Sherri Aytche found her way to clay soon after moving to Portland from New York City. “I am a city girl, born and raised in Brooklyn, New York. I found working with clay to be a bridge to connect me to my new West Coast residence. An education major focused on counseling, clay became a metaphor for life for me. As a clinical specialist, I found myself making vessels and containers to symbolically hold the stories and experiences that we hold inside and sometimes choose to share with the world. I enjoy creating ‘safe’ spaces, whether it’s a vase to hold a beautiful bouquet, or functional dinnerware plates, bowls, and cups to hold memories and experiences. I am drawn to natural colors and simple shapes influenced by culture – earthy, handmade, rustic, elements in contemporary form. Each piece is unique and imperfect which speaks of the human touch.

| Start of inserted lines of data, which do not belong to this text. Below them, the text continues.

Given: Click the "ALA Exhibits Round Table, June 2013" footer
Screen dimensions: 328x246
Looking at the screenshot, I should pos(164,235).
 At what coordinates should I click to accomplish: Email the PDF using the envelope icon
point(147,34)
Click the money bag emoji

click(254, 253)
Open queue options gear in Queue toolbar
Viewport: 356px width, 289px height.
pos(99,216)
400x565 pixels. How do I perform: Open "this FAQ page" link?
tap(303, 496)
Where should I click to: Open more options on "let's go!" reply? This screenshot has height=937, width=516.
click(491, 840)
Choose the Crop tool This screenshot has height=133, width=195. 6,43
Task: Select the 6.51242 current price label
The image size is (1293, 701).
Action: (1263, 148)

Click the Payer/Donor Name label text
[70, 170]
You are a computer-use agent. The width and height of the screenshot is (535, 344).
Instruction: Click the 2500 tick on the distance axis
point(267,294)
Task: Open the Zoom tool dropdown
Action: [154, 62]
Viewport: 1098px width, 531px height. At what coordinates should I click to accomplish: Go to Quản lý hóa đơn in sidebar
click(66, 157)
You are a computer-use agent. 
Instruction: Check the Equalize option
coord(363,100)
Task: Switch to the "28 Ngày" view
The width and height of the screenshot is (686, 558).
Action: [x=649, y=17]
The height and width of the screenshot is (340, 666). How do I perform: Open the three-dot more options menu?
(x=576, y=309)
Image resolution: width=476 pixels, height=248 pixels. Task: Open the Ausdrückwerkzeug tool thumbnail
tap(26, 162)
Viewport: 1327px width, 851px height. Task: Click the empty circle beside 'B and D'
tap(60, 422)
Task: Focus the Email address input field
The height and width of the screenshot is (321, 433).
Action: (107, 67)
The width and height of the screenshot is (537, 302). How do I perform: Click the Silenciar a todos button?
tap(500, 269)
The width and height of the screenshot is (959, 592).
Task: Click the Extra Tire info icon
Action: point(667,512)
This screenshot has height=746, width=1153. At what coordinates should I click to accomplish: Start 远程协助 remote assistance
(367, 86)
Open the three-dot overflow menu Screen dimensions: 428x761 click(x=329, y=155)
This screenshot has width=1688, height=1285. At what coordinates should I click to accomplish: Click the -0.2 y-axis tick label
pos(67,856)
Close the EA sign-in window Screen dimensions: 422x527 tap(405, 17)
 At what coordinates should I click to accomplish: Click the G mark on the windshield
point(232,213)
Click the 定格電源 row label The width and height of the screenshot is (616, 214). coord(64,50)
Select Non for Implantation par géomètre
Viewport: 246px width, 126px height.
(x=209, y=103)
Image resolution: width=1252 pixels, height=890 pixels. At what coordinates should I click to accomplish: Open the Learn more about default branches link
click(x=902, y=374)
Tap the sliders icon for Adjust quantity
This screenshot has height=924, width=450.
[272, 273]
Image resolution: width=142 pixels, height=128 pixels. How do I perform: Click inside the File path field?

“I am currently working on a series of wall tiles inspired by African cloth, particularly mud cloth and kuba cloth patterns. I love texture and patterns and while African cloth can sometimes be very busy, I can take an idea or a piece of the pattern and express my cultural heritage in a simple and contemporary way.”
In response to my inquiry about public response to her work, she replied “I was at an event and an artist whose work I admired but had not met, looked at a wall piece and then did a double take and asked me if it was clay? I said yes, and he said “Wow, it’s really nice to see you do that, a simple slab with a simple design, really elegant” completely unexpected.”
If you want to meet Sherri, watch her mold a piece of clay, and maybe pick up a vessel to hold your story, be sure to stop by her studio in October during the Portland Open Studios tour this fall.